The purchases give PowerServe an edgier look. The additions bring an expertise of visual imagery, such as Web page and logo designs, to the company. PowerServe's previous strengths have been in creating back-office programs to help businesses manage Web sites and offer online products and services.
The combined entity, says PowerServe partner Jeff Partl, represents a perfect meeting of business models.
"Now we can take one of our clients and build them up from business cards and PowerPoint presentations all the way up to Web sites and e-mail. We're now a one-stop shop," said Mr. Partl, explaining that the move was more about finding a good fit than a strategy to grow through acquisitions - something he says isn't a priority.
That said, the acquisitions mean PowerServe has grown by nearly three times to 350 clients, including Meybohm Relators, Taylor Auto Group and the city of Statesboro.
Even with the purchases, PowerServe is a slimmed-down version of its former self, which before the stock market slump boasted an Atlanta office and a staff of 20 people. The company now employs nine.
The reshuffle after the tech bust saw just two executives make it through to today's PowerServe: Mr. Partl and his business partner Mike Leaptrott. A silent backer in Australia is still in the picture, too.
Mr. Partl declined to disclose a dollar figure for the purchases, but the terms of the acquisitions, he says, come to 10 percent cash down payments for each of the businesses and agreements to pay the rest over a time frame based on PowerServe's future performance.
Neither former Double-Dot.com owner Paul Francis nor former Mental Soup owner Don Harris was given an ownership stake in PowerServe.

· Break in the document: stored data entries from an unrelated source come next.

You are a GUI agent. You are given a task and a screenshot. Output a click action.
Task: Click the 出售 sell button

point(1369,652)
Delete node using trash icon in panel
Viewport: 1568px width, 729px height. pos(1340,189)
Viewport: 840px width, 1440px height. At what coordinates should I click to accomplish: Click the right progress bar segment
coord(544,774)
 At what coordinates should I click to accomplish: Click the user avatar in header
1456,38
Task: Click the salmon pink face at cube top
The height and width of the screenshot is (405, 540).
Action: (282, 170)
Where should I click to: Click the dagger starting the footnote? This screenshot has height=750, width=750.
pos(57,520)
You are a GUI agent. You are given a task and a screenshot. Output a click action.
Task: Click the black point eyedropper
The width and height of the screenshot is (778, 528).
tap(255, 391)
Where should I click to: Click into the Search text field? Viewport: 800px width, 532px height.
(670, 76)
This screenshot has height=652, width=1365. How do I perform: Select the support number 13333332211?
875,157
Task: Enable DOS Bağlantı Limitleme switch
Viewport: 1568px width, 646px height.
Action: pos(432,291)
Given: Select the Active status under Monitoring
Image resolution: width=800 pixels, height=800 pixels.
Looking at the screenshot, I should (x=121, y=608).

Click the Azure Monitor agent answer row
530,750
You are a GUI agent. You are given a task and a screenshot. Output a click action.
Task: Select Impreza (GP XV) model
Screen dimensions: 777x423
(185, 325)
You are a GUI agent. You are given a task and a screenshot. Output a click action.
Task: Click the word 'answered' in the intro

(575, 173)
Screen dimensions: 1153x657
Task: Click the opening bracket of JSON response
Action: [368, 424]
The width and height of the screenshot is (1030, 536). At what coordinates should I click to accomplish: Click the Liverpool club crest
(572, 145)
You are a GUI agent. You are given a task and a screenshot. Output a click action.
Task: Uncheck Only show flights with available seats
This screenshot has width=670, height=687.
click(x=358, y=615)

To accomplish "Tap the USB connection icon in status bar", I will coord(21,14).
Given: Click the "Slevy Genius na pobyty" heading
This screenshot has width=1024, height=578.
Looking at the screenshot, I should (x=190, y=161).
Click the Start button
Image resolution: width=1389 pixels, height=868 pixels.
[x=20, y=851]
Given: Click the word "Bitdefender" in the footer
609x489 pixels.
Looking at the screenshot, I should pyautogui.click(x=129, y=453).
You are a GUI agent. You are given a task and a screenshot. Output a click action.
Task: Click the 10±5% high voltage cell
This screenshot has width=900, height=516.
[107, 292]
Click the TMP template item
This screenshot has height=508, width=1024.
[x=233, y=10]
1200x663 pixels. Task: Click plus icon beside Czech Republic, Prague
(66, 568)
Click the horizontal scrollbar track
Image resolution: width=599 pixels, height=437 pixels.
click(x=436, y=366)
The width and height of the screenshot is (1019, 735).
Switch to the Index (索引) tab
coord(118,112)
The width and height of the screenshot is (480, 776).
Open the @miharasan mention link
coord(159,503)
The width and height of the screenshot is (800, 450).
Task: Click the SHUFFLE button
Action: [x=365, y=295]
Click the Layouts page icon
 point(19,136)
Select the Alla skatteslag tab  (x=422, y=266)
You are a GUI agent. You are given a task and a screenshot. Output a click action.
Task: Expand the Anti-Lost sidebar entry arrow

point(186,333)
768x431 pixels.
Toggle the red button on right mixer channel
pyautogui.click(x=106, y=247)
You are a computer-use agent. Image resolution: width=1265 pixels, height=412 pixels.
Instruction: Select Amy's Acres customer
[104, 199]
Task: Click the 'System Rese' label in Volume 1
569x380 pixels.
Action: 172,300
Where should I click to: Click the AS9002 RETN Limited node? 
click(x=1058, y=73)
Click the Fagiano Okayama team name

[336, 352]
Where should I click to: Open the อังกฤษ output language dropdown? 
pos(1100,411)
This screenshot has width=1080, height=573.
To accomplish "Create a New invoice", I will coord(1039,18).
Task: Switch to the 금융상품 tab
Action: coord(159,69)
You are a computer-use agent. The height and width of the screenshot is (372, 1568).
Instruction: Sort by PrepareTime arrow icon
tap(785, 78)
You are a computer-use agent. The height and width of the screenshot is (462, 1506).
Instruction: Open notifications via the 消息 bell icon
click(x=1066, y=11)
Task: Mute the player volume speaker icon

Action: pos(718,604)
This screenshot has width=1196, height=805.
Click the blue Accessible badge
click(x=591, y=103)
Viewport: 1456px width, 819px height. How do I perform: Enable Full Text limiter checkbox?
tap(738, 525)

The two have known each other for about five years, since their start-ups shared space at Augusta Technical College's small business incubator.
"This is a huge costs savings for my clients," said Mr. Francis, who moved along with four employees from their old office on Davis Road. "Typically they'd have to go to an outside source for work I couldn't offer. Now I can."
One of the 150 accounts Mr. Francis brought to PowerServe illustrates this point.
On its own, his Double-Dot.com could design and manage the Partridge Inn's hotel Web site but couldn't handle the bookings.
That cost the hotel extra.
Mr. Harris, who ran Mental Soup out of his home in Evans, sees some of the same benefits for his roughly 50 customers, such as Davidson Retirement Properties on Davis Road, which can offer a Web site with features now missing, such as online discussion boards.
He and Mr. Francis also will have access to roughly $1 million in intellectual property PowerServe has built up to help customize Web sites and allow anyone from secretaries to CEOs to easily tinker with them to match sought-after specifications - sort of like software programs for dummies.
The push, Mr. Partl says, is to start cross-selling these new services to existing customers and to make it as "seamless a transition" as possible.
Though Mental Soup and Double-Dot.com are no longer, he didn't rule out the idea of using their brand names for future product lines.